Shoot, for a moment, you thought it was Jimmy Connors, after a loss to Bjorn Borg, sitting up there.

When pressed, Roddick cited the stats. Gasquet made three times as many winners as errors; Roddick struck twice as many winners as errors, statistics that tell you, among other things, how unreliable statistics - the ultimate details - are. For these numbers suggest that Gasquet might have won this match 6-2 in the fourth. Boy Andy's conclusion: "I thought I played prety well. I thought he played very well."

Sometimes it really is pretty simple, especially on grass courts. And I'm partial simplicity.

I also liked what Andy said to one of those straight-on, almost naive questions that often seems just annoying enough to elicit a great answer: Did you play too much to his backhand?

Oh yes you do, Andy. You just decided to challenge his strength with your strength, which is brave tennis, and brave tennis is not just the best tennis, but the most fun to watch - even if it isn't always the smartest tennis (although in this case, I believe it was). Just think McEnroe flying straight into the gale of Bjorn Borg's passing shots. Your strength beats his strength and you've made a statement; his strength beats yours and you cowboy up and look the guy in the eye as you shake hands and tell him, "Well done."

Andy made another noteworthy comment in his dirge ofa presser, when he was asked how Gasquet's backhand compares to the "other great backhands" he has faced.

I've been as tough on Gasquet as anyone (see my post on Novak Djokovic, The Perfect Player), but it's time to give credit where it's due. Reeshard played like a champion yesterday, and more power to him. His next assignment is one he's faced before, and failed to accomplish: proving that his brilliant performance was more than just a hot streak - and this is one guy capable of playing lights out tennis - that he can't back up.

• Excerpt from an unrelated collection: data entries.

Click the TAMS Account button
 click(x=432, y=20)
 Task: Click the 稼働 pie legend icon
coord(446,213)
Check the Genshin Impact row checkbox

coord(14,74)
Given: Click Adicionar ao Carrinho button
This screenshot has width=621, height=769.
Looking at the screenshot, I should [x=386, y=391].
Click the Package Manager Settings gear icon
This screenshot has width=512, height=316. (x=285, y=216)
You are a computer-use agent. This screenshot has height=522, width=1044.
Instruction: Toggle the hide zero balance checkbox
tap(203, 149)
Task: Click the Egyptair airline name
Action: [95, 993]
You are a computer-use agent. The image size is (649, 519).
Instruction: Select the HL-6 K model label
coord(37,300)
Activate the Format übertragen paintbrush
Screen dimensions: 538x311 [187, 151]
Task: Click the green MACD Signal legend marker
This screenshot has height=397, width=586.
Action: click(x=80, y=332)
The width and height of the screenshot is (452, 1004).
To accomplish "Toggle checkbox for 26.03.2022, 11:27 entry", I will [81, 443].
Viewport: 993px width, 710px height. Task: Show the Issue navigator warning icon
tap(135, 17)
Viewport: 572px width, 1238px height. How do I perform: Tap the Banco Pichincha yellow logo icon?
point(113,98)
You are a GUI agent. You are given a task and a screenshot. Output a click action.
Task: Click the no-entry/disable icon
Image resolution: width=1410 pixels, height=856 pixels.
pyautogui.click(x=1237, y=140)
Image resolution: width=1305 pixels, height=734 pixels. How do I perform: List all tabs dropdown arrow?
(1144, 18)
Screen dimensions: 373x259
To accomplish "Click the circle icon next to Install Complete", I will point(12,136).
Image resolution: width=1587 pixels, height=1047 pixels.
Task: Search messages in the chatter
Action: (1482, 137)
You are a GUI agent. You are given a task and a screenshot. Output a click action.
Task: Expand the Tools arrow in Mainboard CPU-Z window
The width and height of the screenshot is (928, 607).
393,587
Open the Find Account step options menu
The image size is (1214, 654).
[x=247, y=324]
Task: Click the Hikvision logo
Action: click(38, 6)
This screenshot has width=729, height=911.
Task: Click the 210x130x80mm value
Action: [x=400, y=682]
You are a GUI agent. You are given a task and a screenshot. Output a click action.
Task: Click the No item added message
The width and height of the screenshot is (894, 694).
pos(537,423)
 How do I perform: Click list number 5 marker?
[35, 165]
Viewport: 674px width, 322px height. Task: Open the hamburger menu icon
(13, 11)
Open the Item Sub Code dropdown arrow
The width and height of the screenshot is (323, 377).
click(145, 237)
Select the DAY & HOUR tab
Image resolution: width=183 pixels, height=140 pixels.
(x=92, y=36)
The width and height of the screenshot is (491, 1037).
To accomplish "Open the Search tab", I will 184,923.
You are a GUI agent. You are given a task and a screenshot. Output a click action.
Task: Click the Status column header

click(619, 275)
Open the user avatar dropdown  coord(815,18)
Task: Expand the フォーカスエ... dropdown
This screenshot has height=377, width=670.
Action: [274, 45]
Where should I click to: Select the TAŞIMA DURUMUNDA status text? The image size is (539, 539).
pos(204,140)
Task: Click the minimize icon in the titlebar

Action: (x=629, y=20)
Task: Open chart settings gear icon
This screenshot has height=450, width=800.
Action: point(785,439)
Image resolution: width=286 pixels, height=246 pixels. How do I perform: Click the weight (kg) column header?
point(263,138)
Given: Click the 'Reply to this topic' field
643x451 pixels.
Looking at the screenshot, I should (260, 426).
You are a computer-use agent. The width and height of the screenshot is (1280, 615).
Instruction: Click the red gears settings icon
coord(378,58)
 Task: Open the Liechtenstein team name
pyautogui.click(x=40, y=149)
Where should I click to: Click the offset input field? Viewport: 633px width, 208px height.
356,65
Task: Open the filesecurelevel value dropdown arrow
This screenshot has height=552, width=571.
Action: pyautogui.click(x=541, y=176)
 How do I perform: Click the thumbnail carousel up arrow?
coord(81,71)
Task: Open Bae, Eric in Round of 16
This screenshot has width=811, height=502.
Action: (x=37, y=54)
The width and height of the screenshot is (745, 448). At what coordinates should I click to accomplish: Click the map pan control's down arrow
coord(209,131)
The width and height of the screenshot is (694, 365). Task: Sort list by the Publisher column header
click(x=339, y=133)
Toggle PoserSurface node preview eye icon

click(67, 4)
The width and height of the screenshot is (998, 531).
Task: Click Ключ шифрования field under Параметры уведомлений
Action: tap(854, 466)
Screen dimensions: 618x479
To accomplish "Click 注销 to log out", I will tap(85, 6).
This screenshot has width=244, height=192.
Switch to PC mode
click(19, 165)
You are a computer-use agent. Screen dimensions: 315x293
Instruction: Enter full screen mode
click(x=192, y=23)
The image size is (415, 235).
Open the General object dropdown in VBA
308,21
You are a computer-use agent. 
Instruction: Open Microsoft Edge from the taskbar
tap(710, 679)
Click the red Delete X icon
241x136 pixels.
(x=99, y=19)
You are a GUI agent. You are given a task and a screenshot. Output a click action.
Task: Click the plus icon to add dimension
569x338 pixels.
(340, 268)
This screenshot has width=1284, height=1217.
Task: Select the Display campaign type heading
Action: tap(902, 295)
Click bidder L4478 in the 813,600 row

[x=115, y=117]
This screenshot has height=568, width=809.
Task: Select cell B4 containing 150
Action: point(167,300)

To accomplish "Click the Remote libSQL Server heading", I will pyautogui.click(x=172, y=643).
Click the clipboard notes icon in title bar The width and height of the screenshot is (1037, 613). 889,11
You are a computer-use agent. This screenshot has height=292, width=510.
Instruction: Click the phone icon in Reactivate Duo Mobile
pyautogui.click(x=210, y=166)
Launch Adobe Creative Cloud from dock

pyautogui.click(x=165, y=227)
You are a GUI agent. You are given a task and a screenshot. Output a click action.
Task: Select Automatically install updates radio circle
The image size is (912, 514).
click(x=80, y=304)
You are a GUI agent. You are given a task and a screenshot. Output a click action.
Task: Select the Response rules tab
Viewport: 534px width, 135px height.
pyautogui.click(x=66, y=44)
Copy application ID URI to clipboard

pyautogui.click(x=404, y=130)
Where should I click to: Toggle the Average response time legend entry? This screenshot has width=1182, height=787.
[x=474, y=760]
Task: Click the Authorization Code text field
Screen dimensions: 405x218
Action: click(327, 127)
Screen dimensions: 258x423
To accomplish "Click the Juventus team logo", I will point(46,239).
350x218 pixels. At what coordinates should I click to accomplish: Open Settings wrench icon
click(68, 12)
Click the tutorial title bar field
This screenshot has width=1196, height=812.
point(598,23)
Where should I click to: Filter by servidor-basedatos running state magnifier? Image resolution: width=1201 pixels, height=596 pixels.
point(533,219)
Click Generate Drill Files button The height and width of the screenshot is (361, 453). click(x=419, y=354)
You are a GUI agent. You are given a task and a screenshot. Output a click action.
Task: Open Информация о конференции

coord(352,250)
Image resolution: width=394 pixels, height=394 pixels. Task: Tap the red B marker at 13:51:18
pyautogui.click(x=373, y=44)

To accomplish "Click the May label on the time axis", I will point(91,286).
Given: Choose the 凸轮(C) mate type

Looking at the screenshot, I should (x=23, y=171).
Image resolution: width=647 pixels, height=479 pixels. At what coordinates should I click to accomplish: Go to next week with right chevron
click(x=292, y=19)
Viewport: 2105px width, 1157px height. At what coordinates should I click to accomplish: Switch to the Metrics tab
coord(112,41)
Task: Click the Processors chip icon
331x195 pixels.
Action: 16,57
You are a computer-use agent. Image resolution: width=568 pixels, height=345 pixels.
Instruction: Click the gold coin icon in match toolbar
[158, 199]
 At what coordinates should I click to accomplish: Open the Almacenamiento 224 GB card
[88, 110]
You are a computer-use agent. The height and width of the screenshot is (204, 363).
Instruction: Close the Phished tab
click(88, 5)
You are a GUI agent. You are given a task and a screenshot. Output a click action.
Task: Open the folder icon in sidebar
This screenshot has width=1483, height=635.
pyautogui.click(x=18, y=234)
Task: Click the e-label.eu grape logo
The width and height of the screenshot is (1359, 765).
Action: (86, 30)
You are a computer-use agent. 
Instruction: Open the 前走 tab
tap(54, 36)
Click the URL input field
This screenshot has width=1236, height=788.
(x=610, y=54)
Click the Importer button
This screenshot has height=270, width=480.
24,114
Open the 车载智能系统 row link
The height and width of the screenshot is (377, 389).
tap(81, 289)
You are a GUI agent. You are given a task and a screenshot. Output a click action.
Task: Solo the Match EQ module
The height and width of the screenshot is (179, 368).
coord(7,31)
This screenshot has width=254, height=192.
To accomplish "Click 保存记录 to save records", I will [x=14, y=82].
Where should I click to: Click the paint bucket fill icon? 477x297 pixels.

As for Andy's "devastation", I wouldn't read too much into it. By tomorrow (or Monday, at the latest), it will be forgotten, as it should be. You don't get to be Andy Roddick by feeling "devastated" about losing tennis matches, much as it hurts for a brief period. You get to be Andy Roddick by losing a match like he lost to Gasquet, kicking yourself in the butt, and dragging it back onto the practice court, drawing fresh resolve and hunger from the experience. That's what champions do, and champions are not un-made by matches that get away from them the way Roddick's did yesterday.